Fiksi adalah cerita rekaan yang tidak perlu sumber fakta yang nyata. Cerita fiksi membutuhkan imajinasi dan pengetahuan yang kuat agar bisa diterima oleh pembaca. Karena nantinya pembaca juga akan dipaksa untuk berimajinasi saat membacanya.

Seorang penulis fiksi harus memiliki mindset yang luas agar bisa membangun cerita yang menarik. Karena jika hanya mengandalkan imajinasi saja, maka cerita akan berupa potongan-potongan imajinasi yang tidak ada penghubungnya.

Nah, dalam menulis cerita fiksi, ada 5 hal yang wajib dimiliki dalam ceritanya. Mari kita bahas.

1. Alur Cerita

Alur cerita ini merupakan jalan cerita, semua cerita fiksi harus mempunyai alur cerita yang jelas. Di dalam dunia penulisan fiksi, alur cerita ada beberapa macam, yakni Alur Maju, Alur Mundur (flashback), dan alur maju mundur.

Penulis bebas memilih yang mana tergantung cerita yang akan disampaikan.

Sebelum masuk ke alur cerita, penulis perlu memiliki gambaran jalan cerita secara umum dulu. Untuk itu perlu membuat outline. Dengan membuat outline, maka akan mempermudah alur cerita bisa mengalir dengan baik. Jika sudah membuat outline, baru dibangun melalui dialog atau narasi untuk mengalirkan cerita.

2. Latar Cerita / Setting

Poin kedua adalah perlu memiliki latar cerita atau mudahnya tempat agar alur cerita bisa lebih hidup. Latar cerita ini bisa apa yang ada di dunia nyata bisa juga berupa fantasi. Kita lihat saja cerita Harry Potter, di cerita ini latarnya jelas fantasi karena tidak ada di dunia nyata.

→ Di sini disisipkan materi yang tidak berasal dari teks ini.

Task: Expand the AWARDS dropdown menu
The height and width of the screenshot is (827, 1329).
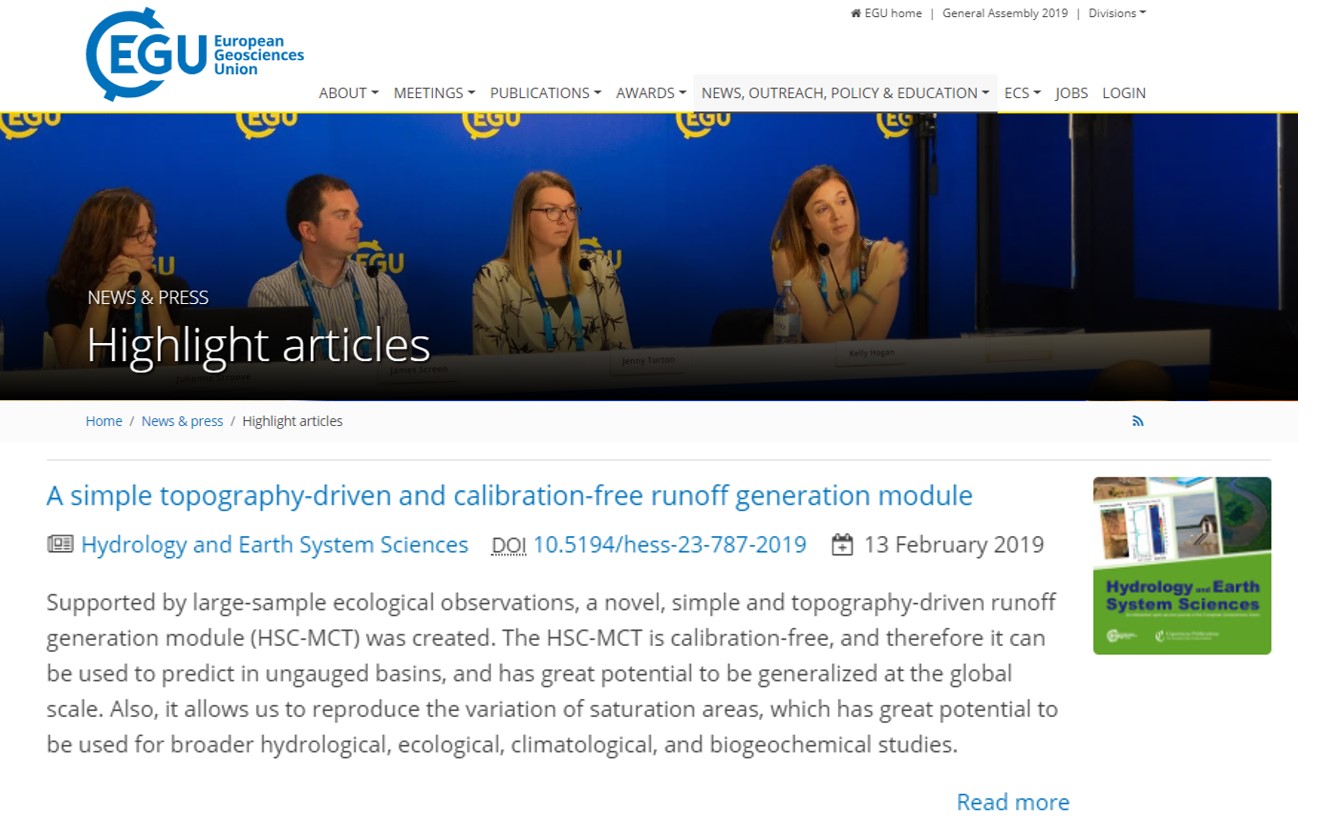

Latar cerita ini akan menguatkan alur cerita. Misalnya cerita tentang masa lampau, berarti latar cerita juga perlu disesuaikan dengan kondisi zaman dulu.

Dalam menulis fiksi, kondisi latar cerita ini perlu disampaikan dengan kalimat-kalimat agar pembaca tahu.

3. Penokohan

Sudah ada alur cerita, latar cerita, kemudian yang perlu ada adalah penokohan. Penulis harus membuat tokoh dan dibuat karakternya bagaimana. Penokohan ini dimulai dari wataknya, kebiasaannya, hingga gaya berpakaiannya.

Agar pembaca bisa membayangkan setiap tokohnya dengan mudah, penulis harus mendeskripsikan penokohan ini dengan jelas.

4. Konflik

Sebuah cerita fiksi harus ada konflik. Konflik ini adalah bumbu dalam sebuah cerita. Masakan kalau tidak pakai bumbu pasti hambar, begitu juga cerita. Dalam menciptakan konflik, tergantung penulis mau dibuat bagaimana dan tidak harus satu konflik. Lebih banyak konflik tidak masalah, asal alurnya jelas.

Dari sisi pembaca, adanya konflik membuat pembaca lebih antusias dalam membacanya.

Ciri dari konflik ini adalah adanya emosi di tokoh-tokoh yang bersangkutan.

5. Ending

Kalau sudah ada konflik, jangan lupa berikan ending. Ya meskipun ending dalam cerita ini tidak ‘diharuskan’ juga tetapi dengan memiliki ending maka cerita akan lebih menarik.

Ending bisa bahagia, atau sedih dan letaknya tidak harus di akhir cerita. Bisa saja di tengah atau di depan. Akan tetapi jika penulis ingin meletakkan ending di depan atau tengah, artinya harus mempersiapkan alur yang benar-benar matang.

Itulah 5 hal yang wajib ada dalam cerita fiksi. Masing-masing bisa kamu pelajari lagi. Banyak buku fiksi yang bisa kamu jadikan referensi. Selamat menulis!